» **Data for the task**:
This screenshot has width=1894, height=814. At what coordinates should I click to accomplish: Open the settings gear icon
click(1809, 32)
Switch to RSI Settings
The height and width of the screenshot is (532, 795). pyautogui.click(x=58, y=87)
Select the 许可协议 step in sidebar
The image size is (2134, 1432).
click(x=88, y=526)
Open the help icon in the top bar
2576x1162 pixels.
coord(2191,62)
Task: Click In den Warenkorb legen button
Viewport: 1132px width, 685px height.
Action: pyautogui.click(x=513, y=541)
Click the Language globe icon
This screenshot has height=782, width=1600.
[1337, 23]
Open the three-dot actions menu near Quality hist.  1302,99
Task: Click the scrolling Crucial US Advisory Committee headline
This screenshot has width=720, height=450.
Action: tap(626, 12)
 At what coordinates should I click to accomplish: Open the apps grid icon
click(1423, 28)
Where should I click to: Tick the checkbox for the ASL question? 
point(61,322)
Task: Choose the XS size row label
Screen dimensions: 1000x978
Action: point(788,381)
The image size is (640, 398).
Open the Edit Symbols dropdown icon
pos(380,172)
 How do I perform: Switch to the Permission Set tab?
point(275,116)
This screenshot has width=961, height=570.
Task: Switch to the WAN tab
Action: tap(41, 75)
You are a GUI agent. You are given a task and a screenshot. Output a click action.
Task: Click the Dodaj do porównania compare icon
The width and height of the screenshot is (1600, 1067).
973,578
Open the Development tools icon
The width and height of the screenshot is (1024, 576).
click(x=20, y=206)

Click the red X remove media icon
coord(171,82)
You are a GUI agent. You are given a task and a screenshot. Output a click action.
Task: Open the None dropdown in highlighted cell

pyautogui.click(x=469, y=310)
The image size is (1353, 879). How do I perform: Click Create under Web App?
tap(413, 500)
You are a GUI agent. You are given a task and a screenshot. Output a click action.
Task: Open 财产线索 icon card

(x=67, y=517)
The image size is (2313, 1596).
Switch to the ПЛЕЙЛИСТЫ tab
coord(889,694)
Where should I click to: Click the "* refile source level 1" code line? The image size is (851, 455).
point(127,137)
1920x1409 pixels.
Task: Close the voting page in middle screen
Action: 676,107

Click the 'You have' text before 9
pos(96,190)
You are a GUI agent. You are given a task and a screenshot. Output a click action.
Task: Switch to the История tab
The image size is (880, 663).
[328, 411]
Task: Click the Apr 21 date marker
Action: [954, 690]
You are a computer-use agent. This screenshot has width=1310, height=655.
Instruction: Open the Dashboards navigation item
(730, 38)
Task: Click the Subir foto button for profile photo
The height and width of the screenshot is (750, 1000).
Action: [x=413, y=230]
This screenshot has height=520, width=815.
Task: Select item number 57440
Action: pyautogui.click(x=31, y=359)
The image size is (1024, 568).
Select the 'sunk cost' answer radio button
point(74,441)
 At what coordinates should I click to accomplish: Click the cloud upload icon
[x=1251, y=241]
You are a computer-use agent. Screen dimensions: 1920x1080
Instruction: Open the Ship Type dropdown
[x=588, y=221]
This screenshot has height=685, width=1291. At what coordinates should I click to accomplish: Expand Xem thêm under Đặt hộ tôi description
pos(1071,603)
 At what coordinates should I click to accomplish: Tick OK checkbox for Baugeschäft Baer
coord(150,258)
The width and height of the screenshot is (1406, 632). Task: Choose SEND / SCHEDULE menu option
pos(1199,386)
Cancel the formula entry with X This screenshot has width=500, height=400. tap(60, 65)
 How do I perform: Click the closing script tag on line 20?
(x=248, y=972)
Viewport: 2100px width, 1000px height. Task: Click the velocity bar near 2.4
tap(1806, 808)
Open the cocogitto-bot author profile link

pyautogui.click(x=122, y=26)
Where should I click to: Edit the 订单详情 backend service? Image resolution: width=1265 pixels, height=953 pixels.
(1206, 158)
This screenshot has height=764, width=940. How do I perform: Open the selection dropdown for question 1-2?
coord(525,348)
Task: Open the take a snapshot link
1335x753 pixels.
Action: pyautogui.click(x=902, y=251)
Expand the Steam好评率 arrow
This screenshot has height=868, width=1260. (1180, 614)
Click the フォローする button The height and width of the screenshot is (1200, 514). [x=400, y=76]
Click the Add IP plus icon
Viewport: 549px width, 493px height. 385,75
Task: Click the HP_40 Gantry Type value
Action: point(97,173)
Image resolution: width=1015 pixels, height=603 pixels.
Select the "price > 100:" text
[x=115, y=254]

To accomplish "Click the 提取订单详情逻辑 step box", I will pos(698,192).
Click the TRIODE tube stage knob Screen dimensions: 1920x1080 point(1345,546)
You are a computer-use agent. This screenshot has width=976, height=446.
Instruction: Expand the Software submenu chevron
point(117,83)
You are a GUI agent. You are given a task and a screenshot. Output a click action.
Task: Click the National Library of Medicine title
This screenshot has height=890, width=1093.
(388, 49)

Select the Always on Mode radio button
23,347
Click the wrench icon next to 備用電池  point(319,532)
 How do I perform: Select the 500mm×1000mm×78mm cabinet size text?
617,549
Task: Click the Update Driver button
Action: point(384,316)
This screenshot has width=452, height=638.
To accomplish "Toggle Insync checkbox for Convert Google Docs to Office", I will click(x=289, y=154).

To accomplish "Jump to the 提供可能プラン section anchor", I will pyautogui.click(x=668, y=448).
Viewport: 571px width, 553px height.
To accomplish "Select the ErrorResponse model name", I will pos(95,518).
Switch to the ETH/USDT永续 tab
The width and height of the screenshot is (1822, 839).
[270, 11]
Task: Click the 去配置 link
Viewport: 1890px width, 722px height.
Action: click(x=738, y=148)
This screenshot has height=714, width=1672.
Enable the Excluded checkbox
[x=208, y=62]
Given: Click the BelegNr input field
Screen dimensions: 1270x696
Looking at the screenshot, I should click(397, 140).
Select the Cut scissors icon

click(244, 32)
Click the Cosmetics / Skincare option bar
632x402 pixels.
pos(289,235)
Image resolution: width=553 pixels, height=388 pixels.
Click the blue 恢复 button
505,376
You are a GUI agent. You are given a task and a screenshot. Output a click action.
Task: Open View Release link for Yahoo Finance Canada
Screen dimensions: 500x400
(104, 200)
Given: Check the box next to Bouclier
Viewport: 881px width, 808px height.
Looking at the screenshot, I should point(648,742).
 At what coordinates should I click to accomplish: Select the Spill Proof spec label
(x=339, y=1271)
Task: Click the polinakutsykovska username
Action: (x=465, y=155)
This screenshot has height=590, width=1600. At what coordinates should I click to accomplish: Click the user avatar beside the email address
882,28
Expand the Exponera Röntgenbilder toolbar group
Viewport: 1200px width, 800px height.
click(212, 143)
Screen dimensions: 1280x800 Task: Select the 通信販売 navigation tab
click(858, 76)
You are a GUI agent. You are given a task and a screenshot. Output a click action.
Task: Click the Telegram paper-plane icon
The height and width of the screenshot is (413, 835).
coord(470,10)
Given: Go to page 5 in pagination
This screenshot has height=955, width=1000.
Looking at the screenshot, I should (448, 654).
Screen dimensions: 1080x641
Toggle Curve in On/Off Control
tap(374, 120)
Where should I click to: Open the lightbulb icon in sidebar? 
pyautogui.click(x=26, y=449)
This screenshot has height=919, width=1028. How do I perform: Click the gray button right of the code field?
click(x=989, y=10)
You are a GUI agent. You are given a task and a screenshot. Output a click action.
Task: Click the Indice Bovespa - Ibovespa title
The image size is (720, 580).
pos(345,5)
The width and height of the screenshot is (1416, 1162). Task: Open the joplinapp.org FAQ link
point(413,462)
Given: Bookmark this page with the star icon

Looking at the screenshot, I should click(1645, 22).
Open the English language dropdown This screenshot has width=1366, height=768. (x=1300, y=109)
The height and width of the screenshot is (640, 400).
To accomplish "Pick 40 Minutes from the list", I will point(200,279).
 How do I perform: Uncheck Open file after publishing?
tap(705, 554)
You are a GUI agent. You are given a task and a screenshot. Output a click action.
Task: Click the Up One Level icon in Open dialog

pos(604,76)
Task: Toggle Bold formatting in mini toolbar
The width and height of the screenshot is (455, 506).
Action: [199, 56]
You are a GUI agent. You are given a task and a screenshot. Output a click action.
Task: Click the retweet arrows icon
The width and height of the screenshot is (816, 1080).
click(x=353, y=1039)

» **What this task involves**: Duplicate the lines between the one holding "This screenshot has height=714, width=1672." and the one holding "Looking at the screenshot, I should click(397, 140).", inclusive.

» **Task output**:
This screenshot has height=714, width=1672.
Enable the Excluded checkbox
[x=208, y=62]
Given: Click the BelegNr input field
Screen dimensions: 1270x696
Looking at the screenshot, I should click(397, 140).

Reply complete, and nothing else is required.